::: Task inputs :::
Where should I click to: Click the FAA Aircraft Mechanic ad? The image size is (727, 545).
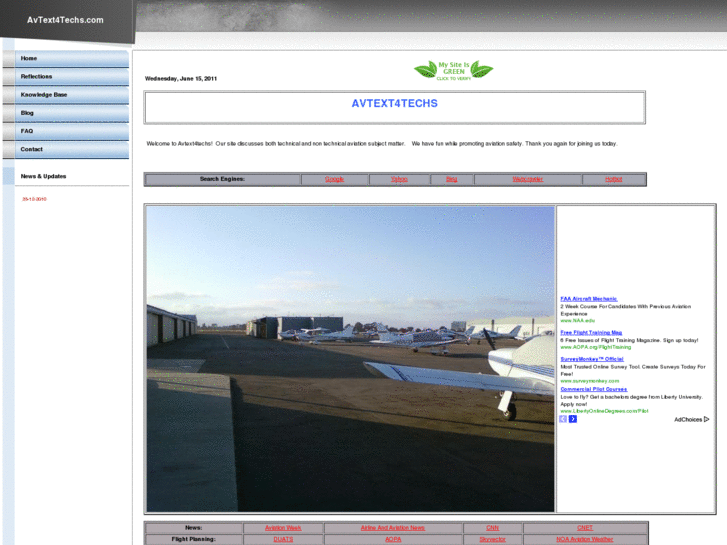588,299
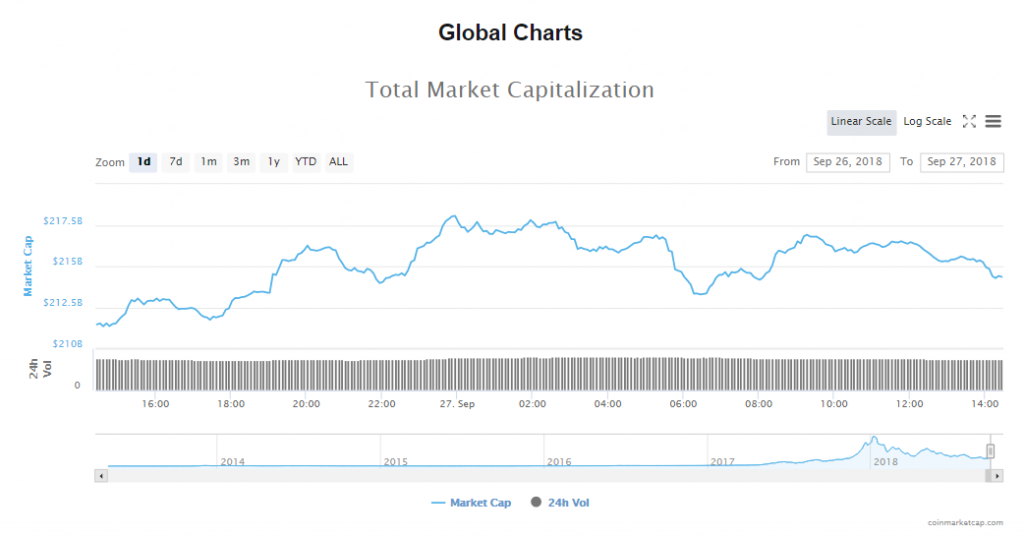Show ALL time range
Viewport: 1024px width, 538px height.
click(339, 162)
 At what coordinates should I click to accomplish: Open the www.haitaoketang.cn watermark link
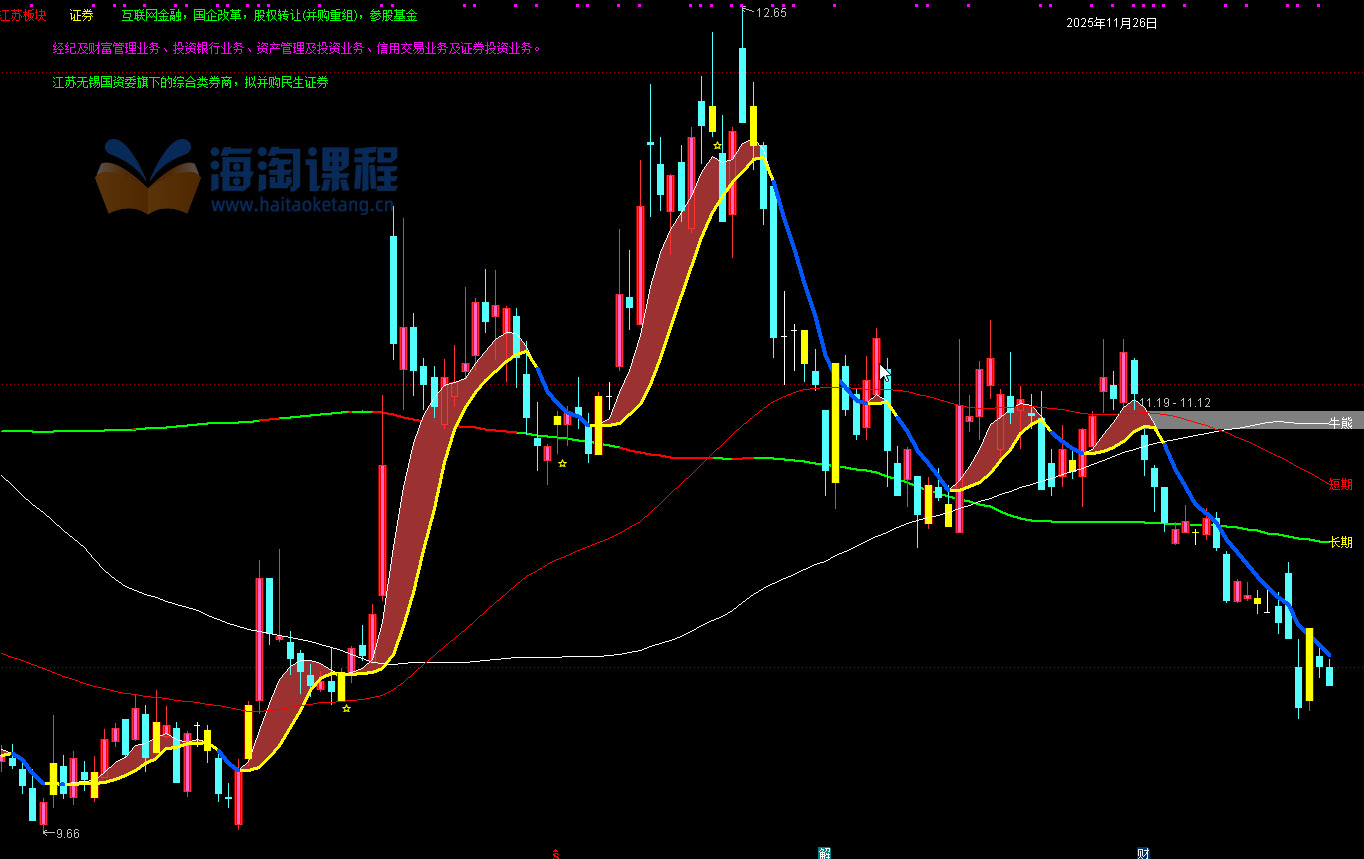pos(301,205)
:::
_Work instructions_
Would you restate, word for word, the lines from the one holding "At what coordinates" through the end of the material above? Omit the pictures.

_Written response_
 At what coordinates should I click to accomplish: Open the www.haitaoketang.cn watermark link
pos(301,205)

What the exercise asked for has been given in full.